- WORK INSTRUCTIONS -
Only lines that contain the word "icon" are to be returned from the data below.

- INPUT FOR THIS TASK -

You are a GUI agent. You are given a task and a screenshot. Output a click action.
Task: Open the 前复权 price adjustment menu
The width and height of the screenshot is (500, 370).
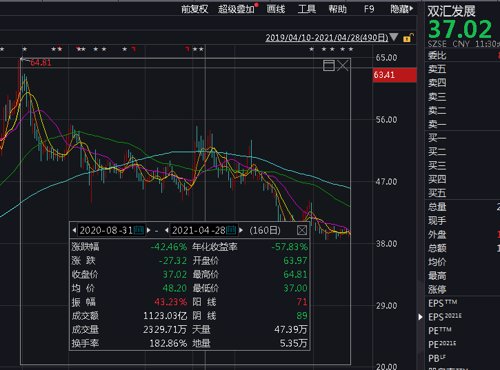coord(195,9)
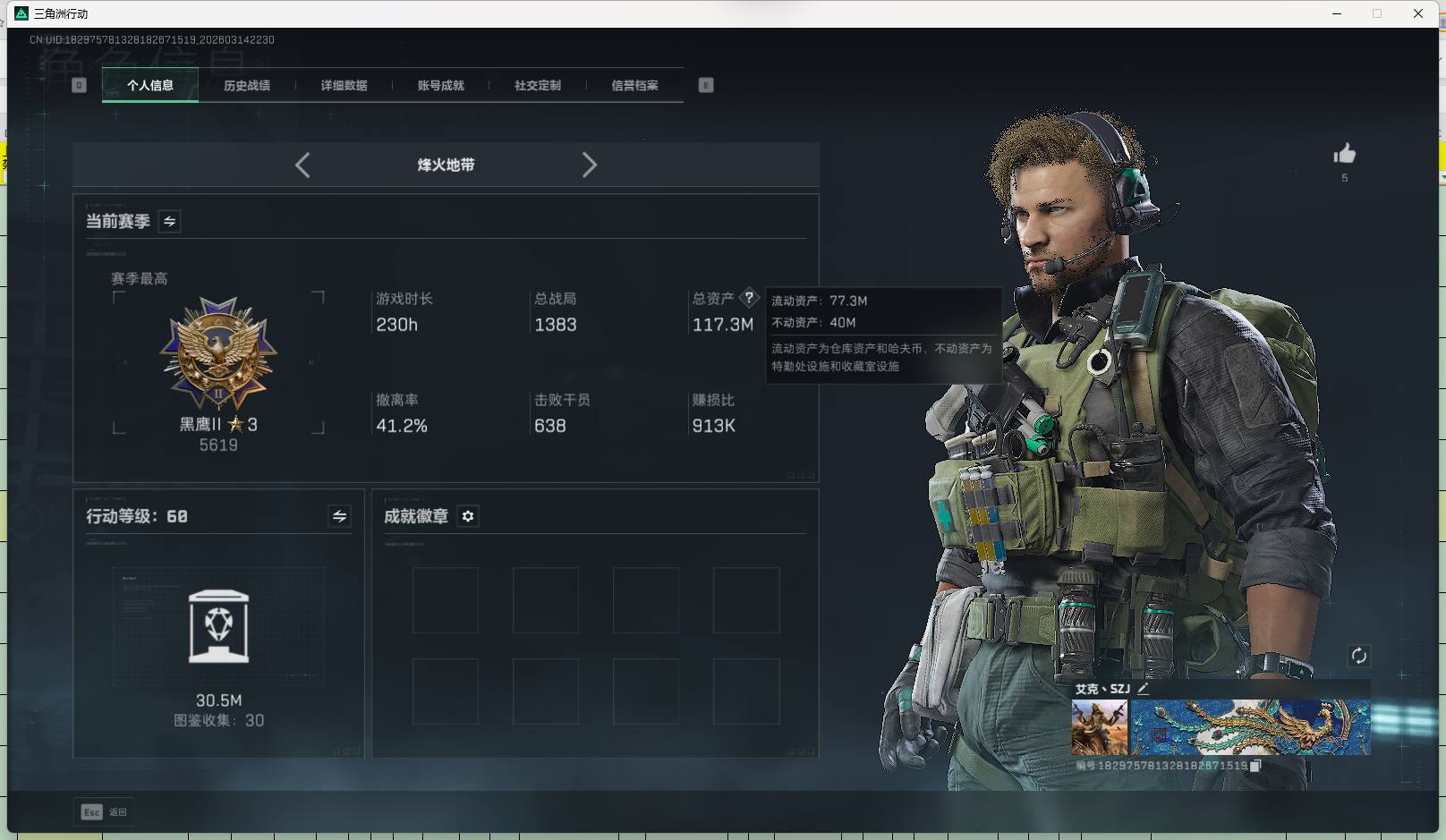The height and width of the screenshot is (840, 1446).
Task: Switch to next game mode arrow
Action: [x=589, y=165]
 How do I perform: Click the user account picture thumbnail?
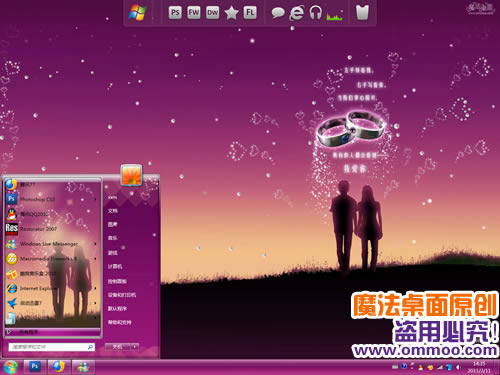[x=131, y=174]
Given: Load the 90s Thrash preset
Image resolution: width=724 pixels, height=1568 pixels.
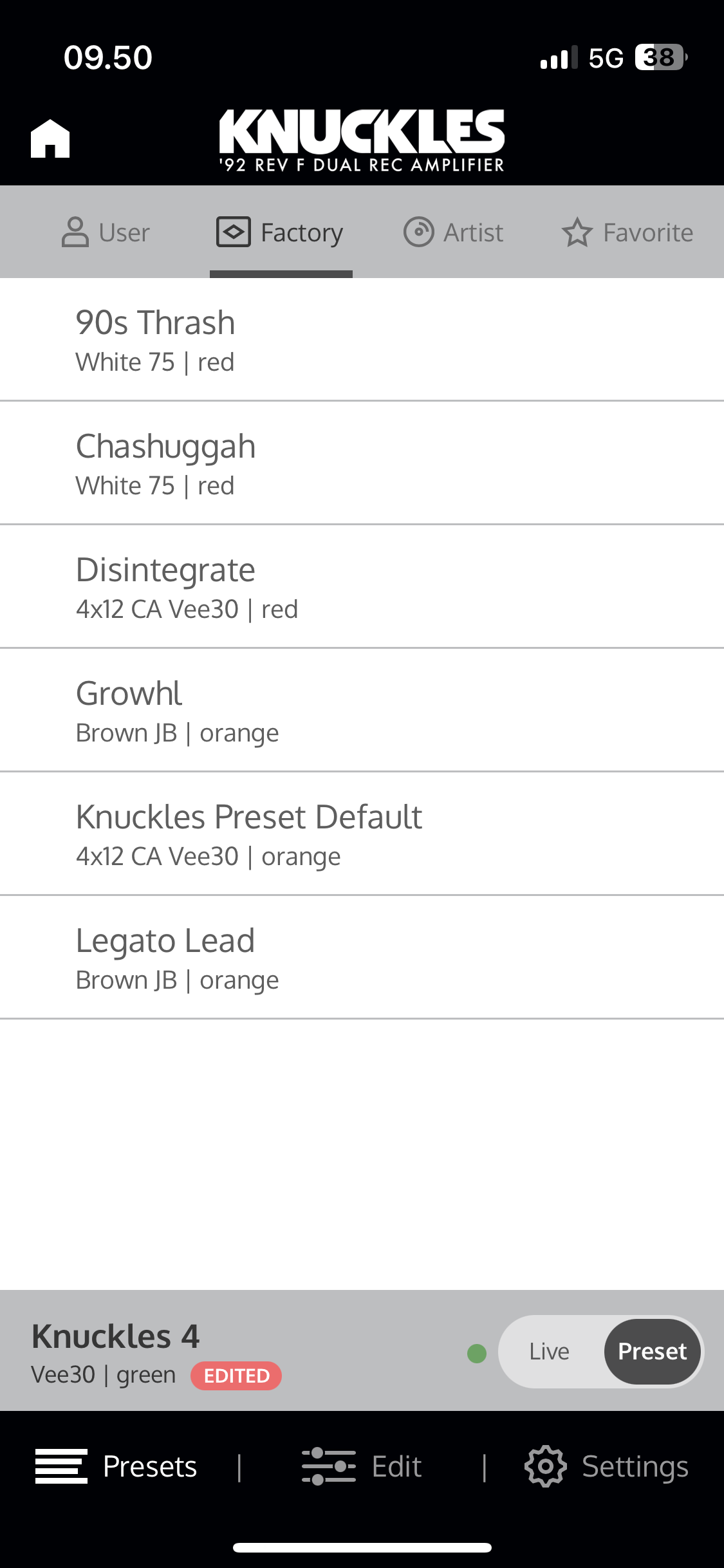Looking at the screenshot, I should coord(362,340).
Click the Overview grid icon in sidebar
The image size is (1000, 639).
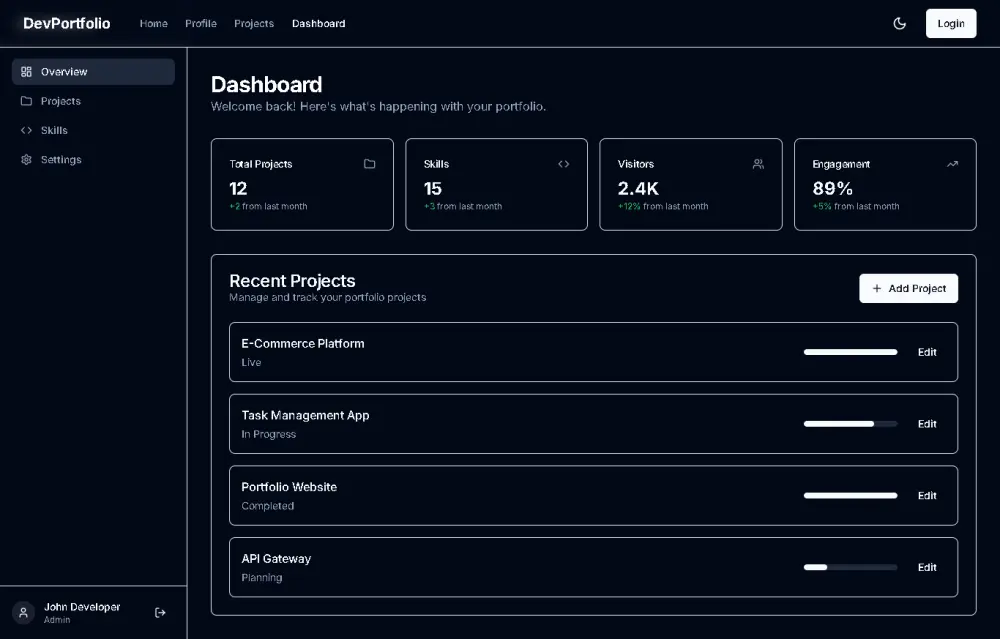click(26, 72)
==
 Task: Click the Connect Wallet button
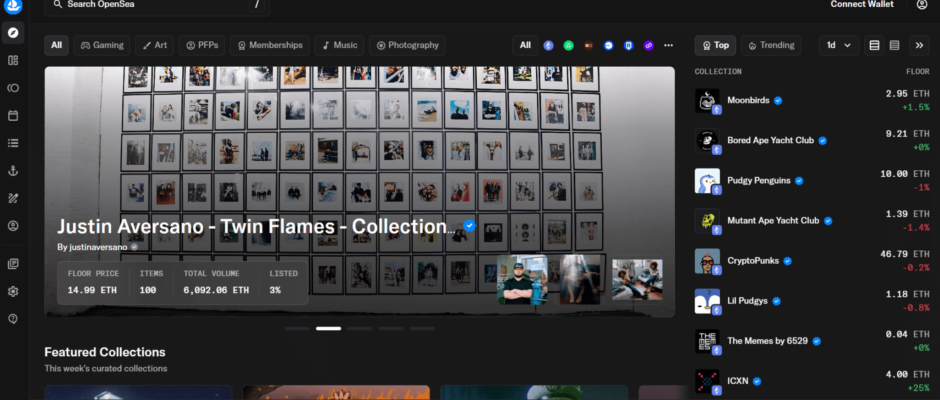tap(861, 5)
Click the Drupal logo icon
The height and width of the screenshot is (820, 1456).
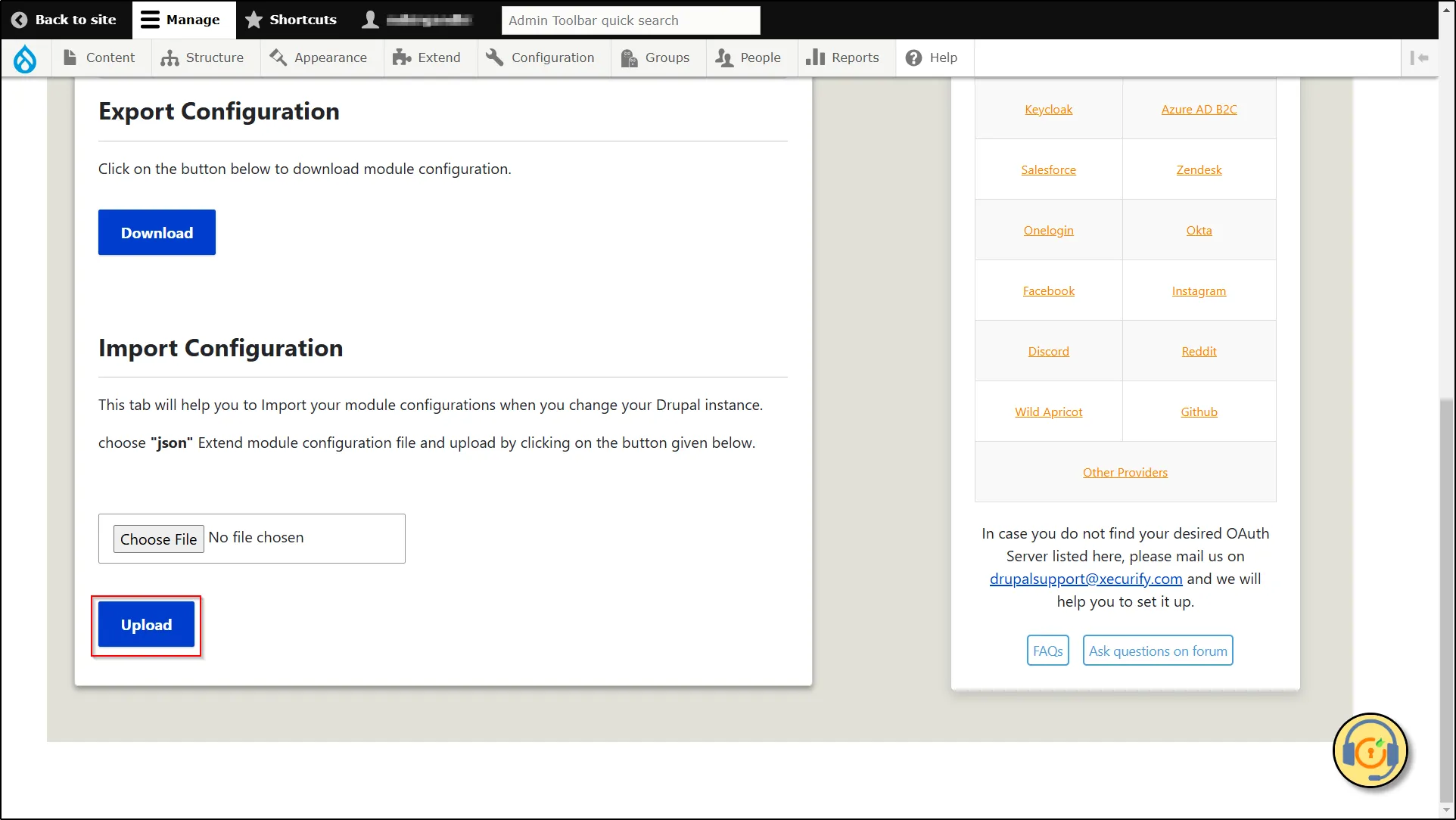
--
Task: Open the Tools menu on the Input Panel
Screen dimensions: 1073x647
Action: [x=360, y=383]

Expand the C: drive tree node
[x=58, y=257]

- TASK RESPONSE -
Click the Overview grid icon in sidebar
Click the Drupal logo icon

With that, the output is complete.